Because the MutPtr type can only be created by calling
UnsafeCell::get_mut on a valid UnsafeCell, we know the pointer
will never be null.
Loom tracks whether the value contained in the UnsafeCell from which
this pointer originated is being concurrently accessed, and will panic
if a data race could occur. However, loom does not track liveness
— the UnsafeCell this pointer points to may have been dropped.
Therefore, the caller is responsible for ensuring this pointer is not
dangling.
sourcepub fn with<F, R>(&self, f: F) -> R
pub fn with<F, R>(&self, f: F) -> R
Perform an operation with the actual value of the raw pointer.
This may be used to call functions like ptr::write, [ptr::read],
and ptr::eq, which are not exposed by the MutPtr type, cast the
pointer to an integer, et cetera.
§Correct Usage
Note that the raw pointer passed into the closure must not be moved out of the closure, as doing so will allow it to “escape” Loom’s ability to track accesses.
Loom considers the UnsafeCell from which this pointer originated to
be “accessed mutably” as long as the MutPtr guard exists. When the
guard is dropped, Loom considers the mutable access to have ended. This
means that if the *mut T passed to a with closure is moved out of
that closure, it may outlive the guard, and thus exist past the end of
the mutable access (as understood by Loom).

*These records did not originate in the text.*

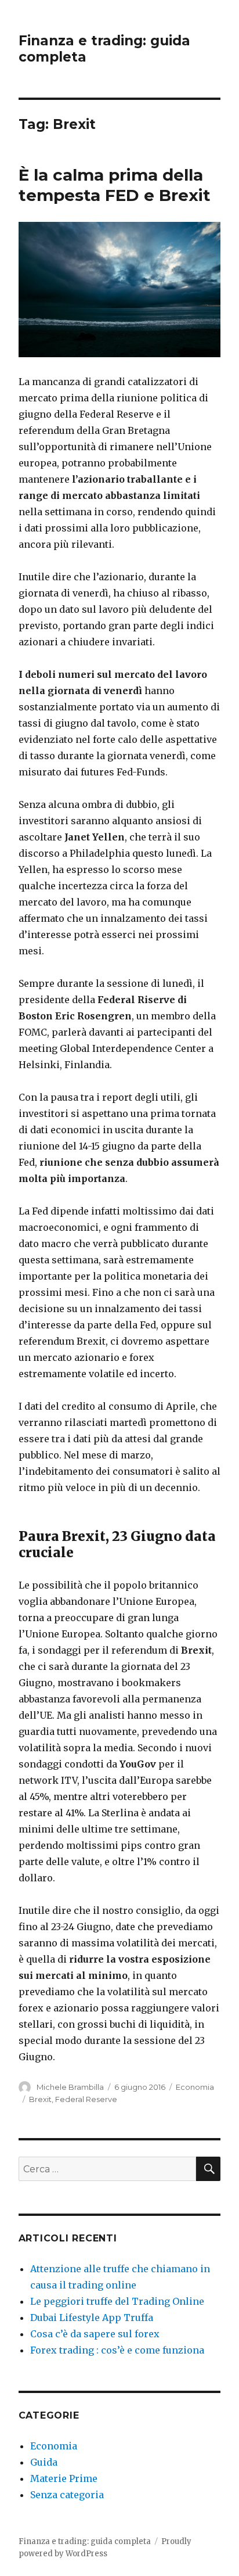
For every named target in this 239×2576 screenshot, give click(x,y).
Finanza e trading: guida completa (85, 2541)
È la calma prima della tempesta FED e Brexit (115, 185)
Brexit (40, 2099)
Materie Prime (63, 2478)
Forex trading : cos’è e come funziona (117, 2350)
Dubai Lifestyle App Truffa (91, 2317)
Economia (195, 2087)
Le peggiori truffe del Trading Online (117, 2301)
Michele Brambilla (70, 2087)
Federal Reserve (86, 2099)
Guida (43, 2462)
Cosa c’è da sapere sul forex (95, 2334)
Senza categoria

For example, code like this is incorrect:
use mycelium_util::sync::cell::UnsafeCell;
let cell = UnsafeCell::new(1);
let ptr = {
let tracked_ptr = cell.get_mut(); // tracked mutable access begins here
// move the real pointer out of the simulated pointer
tracked_ptr.with(|real_ptr| real_ptr)
}; // tracked mutable access *ends here* (when the tracked pointer is dropped)
// now, we can mutate the value *without* loom knowing it is being mutably
// accessed! this is BAD NEWS --- if the cell was being accessed concurrently,
// loom would have failed to detect the error!

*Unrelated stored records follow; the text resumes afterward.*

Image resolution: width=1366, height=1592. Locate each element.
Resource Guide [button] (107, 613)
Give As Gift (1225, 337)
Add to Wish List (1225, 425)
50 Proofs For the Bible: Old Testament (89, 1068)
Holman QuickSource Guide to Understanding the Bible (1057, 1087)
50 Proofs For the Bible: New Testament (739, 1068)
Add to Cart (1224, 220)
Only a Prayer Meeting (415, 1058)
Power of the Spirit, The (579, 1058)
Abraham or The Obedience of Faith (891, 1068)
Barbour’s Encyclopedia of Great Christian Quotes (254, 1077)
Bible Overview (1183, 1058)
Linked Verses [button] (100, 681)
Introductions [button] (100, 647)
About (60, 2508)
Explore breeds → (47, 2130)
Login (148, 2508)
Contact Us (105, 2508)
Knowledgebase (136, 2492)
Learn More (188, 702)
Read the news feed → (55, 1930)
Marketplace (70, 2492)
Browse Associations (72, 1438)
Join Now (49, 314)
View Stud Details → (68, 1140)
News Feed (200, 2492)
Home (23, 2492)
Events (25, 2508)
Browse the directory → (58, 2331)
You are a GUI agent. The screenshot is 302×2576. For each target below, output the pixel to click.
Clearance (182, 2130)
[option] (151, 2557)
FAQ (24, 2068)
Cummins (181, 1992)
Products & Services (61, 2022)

unsafe { (*ptr) = 2 }More subtly, if a new pointer is constructed from the original pointer, that pointer is not tracked by Loom, either. This might occur when constructing a pointer to a struct field or array index. For example, this is incorrect:
use mycelium_util::sync::cell::UnsafeCell;
struct MyStruct {
foo: usize,
bar: usize,
}
let my_struct = UnsafeCell::new(MyStruct { foo: 1, bar: 1});
fn get_bar(cell: &UnsafeCell<MyStruct>) -> *mut usize {
let tracked_ptr = cell.get_mut(); // tracked mutable access begins here
tracked_ptr.with(|ptr| unsafe {
&mut (*ptr).bar as *mut usize
})
} // tracked mutable access ends here, when `tracked_ptr` is dropped
// now, a pointer to `mystruct.bar` exists that Loom is not aware of!

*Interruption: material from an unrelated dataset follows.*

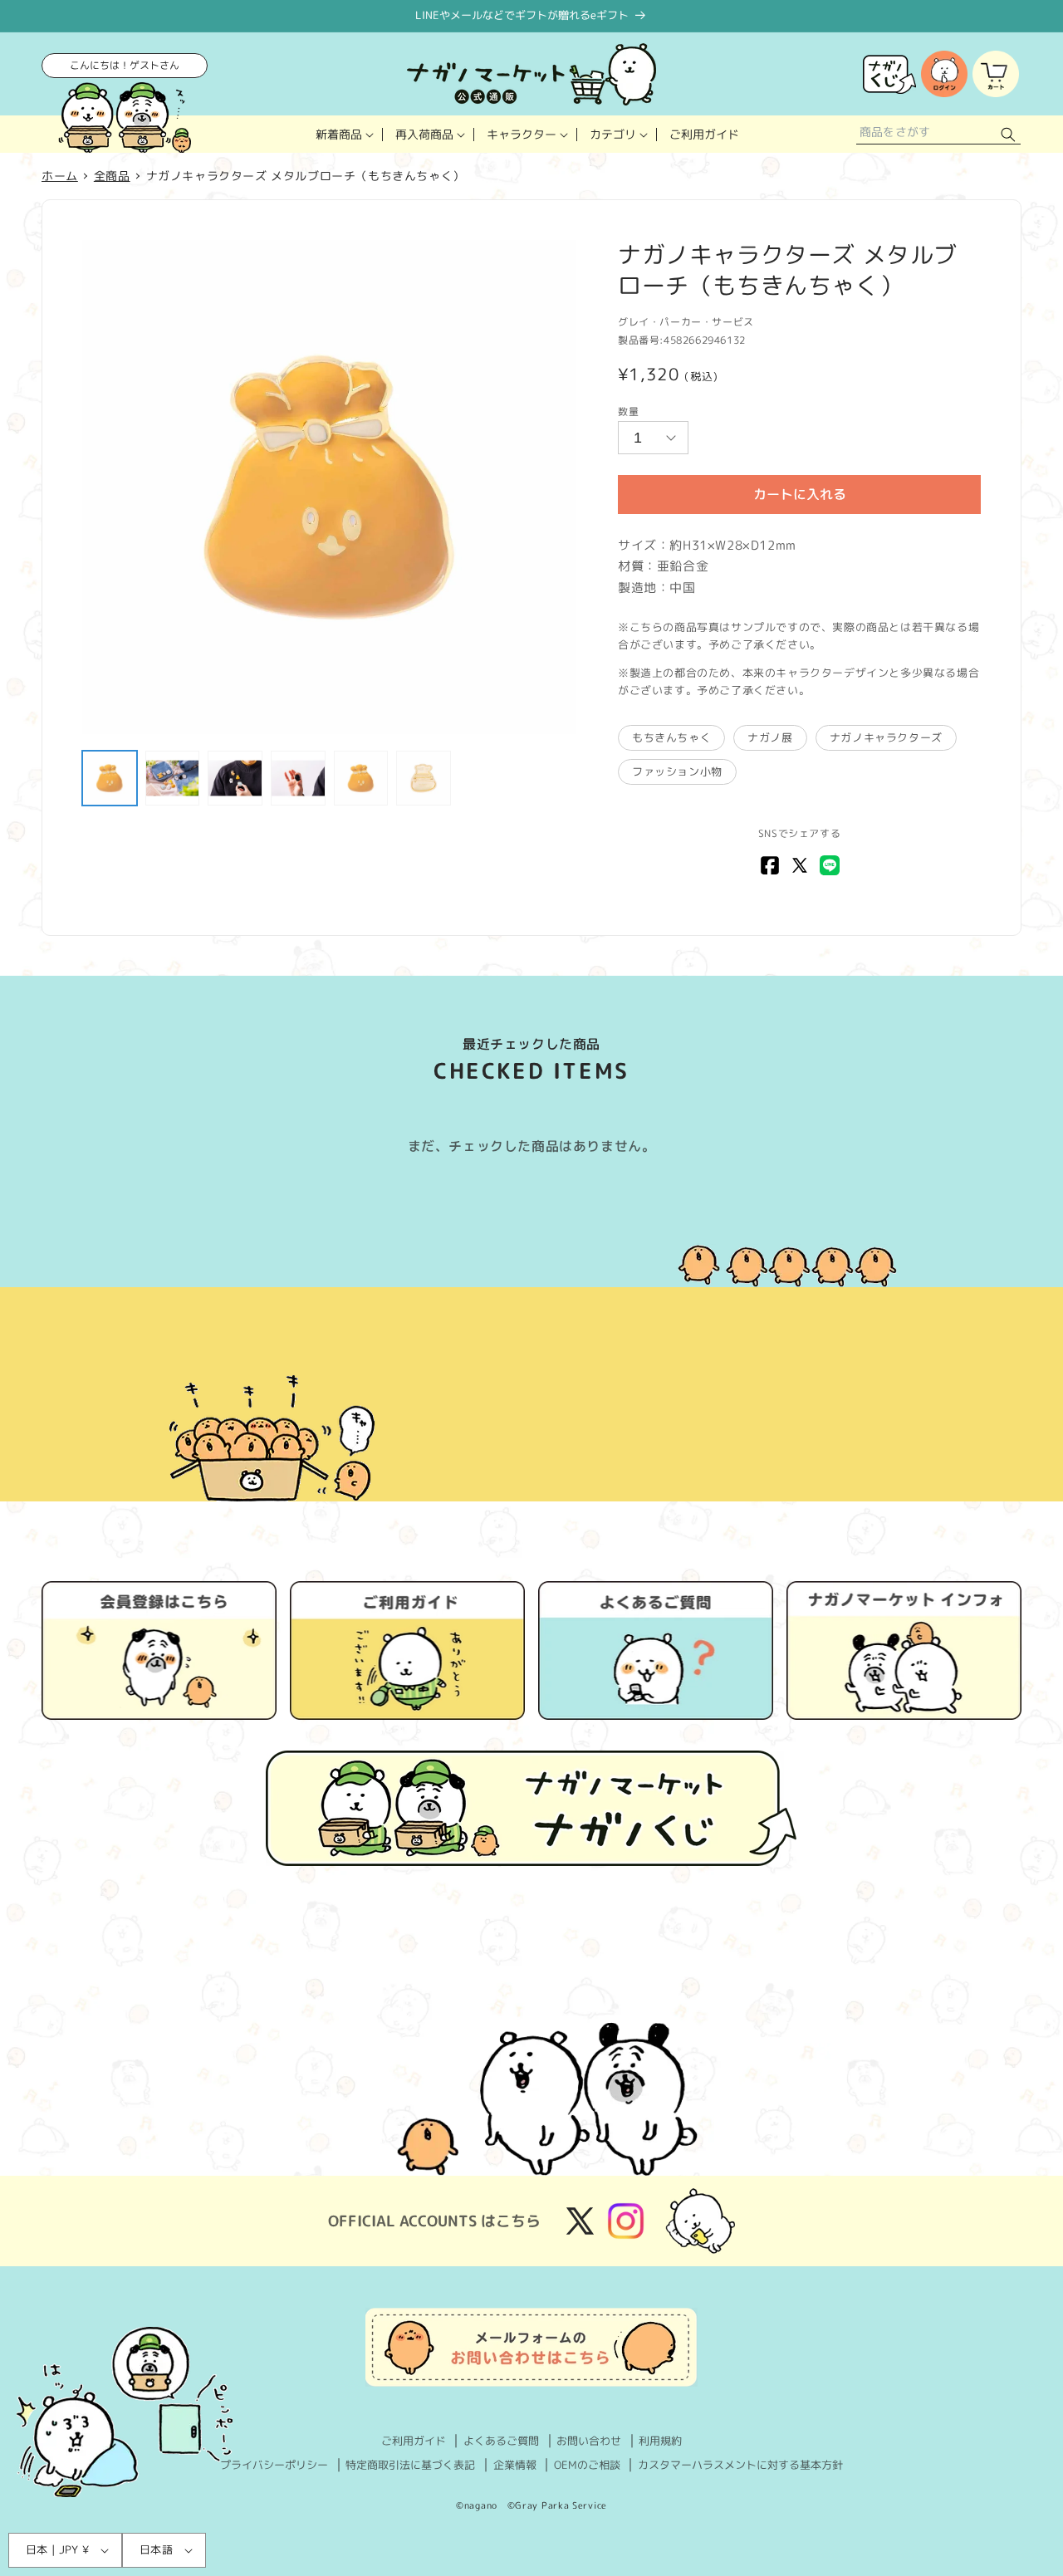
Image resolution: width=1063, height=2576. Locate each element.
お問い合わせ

// if we were to mutate `mystruct.bar` through this pointer while another
// thread was accessing `mystruct` concurrently, Loom would fail to detect
/// this.
let ptr_to_bar = get_bar(&my_struct);Similarly, constructing pointers via pointer math (such as offset)
may also escape Loom’s ability to track accesses.
Finally, the raw pointer passed to the with closure may only be passed
into function calls that don’t take ownership of that pointer past the
end of the function call. Therefore, code like this is okay:
use mycelium_util::sync::cell::UnsafeCell;
let cell = UnsafeCell::new(1);
let ptr = cell.get_mut();
let value_in_cell = ptr.with(|ptr| unsafe {
// This is fine, because `ptr::write` does not retain ownership of
// the pointer after when the function call returns.
core::ptr::write(ptr, 2)
});But code like this is not okay:
use mycelium_util::sync::cell::UnsafeCell;
use core::sync::atomic::{AtomicPtr, Ordering};
static SOME_IMPORTANT_POINTER: AtomicPtr<usize> = AtomicPtr::new(core::ptr::null_mut());
fn mess_with_important_pointer(cell: &UnsafeCell<usize>) {
cell.get_mut() // mutable access begins here
.with(|ptr| {
SOME_IMPORTANT_POINTER.store(ptr, Ordering::SeqCst);
})
} // mutable access ends here
// loom doesn't know that the cell can still be accessed via the `AtomicPtr`!